After reading the article over lunch today, I can only think one thing: Why in the hell is the University of Florida giving away pharmacist services?
I say that because there was no mention of reimbursements for the MTM services that were provided. Articles like this do absolutely no good for practicing pharmacists who are trying to develop a business model for medication therapy management because reimbursements are not discussed.
Maybe WellCare is reimbursing the Gators. Maybe not. The article doesn't say. But if the article doesn't say that pharmacists are getting paid, then I assume that they aren't.
The article discusses how, over the course of a standard day at the call center, a total of 25 MTM calls are made by 12 pharmacy students.

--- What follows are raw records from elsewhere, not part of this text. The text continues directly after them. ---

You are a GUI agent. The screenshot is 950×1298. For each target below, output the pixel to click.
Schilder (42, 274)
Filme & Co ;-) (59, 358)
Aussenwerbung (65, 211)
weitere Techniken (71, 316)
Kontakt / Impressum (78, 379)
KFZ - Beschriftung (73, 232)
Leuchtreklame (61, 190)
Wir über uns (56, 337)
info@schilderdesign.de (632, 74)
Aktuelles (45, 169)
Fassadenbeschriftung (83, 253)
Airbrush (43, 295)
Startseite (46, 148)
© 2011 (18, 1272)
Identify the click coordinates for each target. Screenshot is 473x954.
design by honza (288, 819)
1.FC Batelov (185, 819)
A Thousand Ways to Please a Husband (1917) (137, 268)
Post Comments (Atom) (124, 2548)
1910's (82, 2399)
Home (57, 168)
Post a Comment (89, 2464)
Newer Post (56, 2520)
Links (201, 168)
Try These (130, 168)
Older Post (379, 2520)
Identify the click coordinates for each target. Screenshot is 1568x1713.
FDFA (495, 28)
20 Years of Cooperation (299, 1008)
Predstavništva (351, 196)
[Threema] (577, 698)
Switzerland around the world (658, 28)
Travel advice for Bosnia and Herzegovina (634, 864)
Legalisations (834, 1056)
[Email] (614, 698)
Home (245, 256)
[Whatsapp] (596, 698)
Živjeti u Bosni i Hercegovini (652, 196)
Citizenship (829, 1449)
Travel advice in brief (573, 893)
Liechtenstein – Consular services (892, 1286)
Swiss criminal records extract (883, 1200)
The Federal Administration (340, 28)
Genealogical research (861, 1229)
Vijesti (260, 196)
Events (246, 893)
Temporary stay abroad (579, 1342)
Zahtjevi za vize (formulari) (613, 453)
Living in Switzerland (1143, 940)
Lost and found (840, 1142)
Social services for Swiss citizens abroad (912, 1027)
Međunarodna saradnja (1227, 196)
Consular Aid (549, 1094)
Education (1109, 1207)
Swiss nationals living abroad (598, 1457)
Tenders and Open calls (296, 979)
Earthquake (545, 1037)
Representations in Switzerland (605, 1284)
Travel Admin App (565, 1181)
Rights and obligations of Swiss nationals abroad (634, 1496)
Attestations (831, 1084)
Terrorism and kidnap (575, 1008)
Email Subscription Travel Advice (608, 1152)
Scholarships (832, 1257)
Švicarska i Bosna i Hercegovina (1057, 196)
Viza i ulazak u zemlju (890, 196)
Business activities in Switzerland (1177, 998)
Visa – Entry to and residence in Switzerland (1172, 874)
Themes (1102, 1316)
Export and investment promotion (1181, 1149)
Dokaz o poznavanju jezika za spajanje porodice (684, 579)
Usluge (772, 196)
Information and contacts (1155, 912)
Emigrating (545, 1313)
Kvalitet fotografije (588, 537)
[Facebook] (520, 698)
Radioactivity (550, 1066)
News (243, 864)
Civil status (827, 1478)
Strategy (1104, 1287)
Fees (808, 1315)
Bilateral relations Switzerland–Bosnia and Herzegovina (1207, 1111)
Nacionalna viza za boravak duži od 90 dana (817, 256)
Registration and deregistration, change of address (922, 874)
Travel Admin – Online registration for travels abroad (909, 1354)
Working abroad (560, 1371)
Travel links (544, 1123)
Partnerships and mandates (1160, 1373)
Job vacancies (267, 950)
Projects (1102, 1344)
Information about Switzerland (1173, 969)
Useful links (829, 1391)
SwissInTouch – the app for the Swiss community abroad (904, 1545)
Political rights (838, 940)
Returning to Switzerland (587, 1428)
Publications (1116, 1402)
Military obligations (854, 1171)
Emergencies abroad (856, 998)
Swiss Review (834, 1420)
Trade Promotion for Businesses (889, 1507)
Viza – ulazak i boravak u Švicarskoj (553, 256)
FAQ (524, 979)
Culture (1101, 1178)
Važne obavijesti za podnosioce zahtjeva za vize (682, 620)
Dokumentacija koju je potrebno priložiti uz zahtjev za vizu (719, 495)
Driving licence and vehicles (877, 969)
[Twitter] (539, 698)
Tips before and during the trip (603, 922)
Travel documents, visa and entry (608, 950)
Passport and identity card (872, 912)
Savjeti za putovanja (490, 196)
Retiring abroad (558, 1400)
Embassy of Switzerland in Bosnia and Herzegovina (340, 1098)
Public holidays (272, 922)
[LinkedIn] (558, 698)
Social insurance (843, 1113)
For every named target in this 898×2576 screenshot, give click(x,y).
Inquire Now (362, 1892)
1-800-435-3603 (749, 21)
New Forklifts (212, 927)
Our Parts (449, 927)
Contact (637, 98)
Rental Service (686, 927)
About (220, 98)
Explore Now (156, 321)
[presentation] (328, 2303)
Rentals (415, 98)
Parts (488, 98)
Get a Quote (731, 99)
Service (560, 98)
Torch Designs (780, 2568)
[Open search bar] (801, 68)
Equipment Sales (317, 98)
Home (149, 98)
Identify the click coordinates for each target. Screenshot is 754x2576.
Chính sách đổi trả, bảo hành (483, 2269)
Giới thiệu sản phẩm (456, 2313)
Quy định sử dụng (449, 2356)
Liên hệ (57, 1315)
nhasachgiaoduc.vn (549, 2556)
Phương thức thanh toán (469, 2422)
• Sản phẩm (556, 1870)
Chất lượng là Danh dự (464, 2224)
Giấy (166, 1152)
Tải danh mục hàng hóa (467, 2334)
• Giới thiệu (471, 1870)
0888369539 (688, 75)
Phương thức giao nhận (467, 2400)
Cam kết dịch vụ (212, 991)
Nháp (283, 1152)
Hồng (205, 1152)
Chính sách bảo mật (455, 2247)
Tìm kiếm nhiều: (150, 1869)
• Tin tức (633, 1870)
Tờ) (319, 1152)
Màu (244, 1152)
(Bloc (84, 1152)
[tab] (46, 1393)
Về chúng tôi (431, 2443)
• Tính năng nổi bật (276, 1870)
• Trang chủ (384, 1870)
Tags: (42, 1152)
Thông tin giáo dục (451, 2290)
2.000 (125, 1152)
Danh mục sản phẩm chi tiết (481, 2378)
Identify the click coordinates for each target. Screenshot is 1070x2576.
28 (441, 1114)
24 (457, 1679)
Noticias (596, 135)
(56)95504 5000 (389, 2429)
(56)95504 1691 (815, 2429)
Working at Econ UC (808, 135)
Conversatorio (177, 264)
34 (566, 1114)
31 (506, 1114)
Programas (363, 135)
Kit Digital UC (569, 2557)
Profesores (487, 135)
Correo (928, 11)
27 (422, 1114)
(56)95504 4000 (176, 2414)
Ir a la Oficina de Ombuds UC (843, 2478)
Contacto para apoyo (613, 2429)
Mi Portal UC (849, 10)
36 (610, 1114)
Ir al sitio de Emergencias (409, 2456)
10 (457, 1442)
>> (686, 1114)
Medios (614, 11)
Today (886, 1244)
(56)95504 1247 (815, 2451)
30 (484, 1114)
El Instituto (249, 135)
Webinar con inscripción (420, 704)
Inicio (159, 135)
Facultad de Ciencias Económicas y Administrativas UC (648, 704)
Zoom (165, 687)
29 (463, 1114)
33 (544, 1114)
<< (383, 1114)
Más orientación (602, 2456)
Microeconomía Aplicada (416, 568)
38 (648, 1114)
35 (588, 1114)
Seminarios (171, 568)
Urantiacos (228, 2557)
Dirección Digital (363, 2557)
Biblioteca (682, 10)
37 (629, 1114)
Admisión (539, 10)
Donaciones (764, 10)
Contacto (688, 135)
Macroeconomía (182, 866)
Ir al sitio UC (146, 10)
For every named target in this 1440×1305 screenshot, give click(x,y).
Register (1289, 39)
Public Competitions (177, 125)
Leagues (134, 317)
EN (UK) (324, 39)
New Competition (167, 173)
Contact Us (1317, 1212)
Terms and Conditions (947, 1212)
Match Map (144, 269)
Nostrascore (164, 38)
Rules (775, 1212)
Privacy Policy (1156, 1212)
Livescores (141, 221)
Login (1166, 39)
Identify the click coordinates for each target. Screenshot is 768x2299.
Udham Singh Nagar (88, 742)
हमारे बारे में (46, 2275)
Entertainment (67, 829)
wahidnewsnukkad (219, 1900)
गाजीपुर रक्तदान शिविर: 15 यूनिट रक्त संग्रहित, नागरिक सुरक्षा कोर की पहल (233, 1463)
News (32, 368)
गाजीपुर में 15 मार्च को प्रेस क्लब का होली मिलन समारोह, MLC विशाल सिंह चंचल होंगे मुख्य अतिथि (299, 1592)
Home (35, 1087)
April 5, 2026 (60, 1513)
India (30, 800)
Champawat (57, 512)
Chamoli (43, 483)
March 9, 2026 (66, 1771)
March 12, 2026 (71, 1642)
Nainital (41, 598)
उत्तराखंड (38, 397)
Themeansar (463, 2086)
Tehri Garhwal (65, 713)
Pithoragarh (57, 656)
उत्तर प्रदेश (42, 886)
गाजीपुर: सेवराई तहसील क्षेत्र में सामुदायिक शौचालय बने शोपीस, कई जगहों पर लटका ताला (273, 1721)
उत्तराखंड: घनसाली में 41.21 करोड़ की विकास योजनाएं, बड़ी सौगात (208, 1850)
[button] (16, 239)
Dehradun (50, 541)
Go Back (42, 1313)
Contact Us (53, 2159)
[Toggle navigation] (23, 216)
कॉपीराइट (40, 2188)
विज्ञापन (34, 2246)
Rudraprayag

That's two calls per day, per student.
Now this is just my opinion, but two MTM calls per day per pharmacist is not going to pay the bills for any operation. Based on the reimbursements I've personally seen from Outcomes, those 25 calls wouldn't even cover the costs of labor and benefits for two licensed pharmacists.
Doesn't look like the type of business model that we should try to recreate in the real world.
Maybe it's time for pharmacy to stop looking at academia for ways to advance the profession. Academia doesn't need to make a profit. In the real world, no profit means no more business.
APhA...how about featuring a real business that is successfully billing for MTM services? That's what real pharmacists want to see. Not all of us are fortunate enough to have 12 students to provide the labor for an operation that still can't operate in the black.
Just some thoughts from a frustrated pharmacist out on the front lines.
As a side note. Today I received a letter from a local medical insurance carrier that said that they were denying my application to be a provider for their company. The reason... they don't cover the type of services that I offer (medication therapy management and pharmacotherapy consults).
Instead of promoting happy-go-lucky-yea-for-us-we-do-MTM-for-free stories, how about getting an insurer or two to recognize us as providers straight up? Forget trying to show how pharmacists can save money and enhance patient care.
Get us recognized as providers so we can prove it.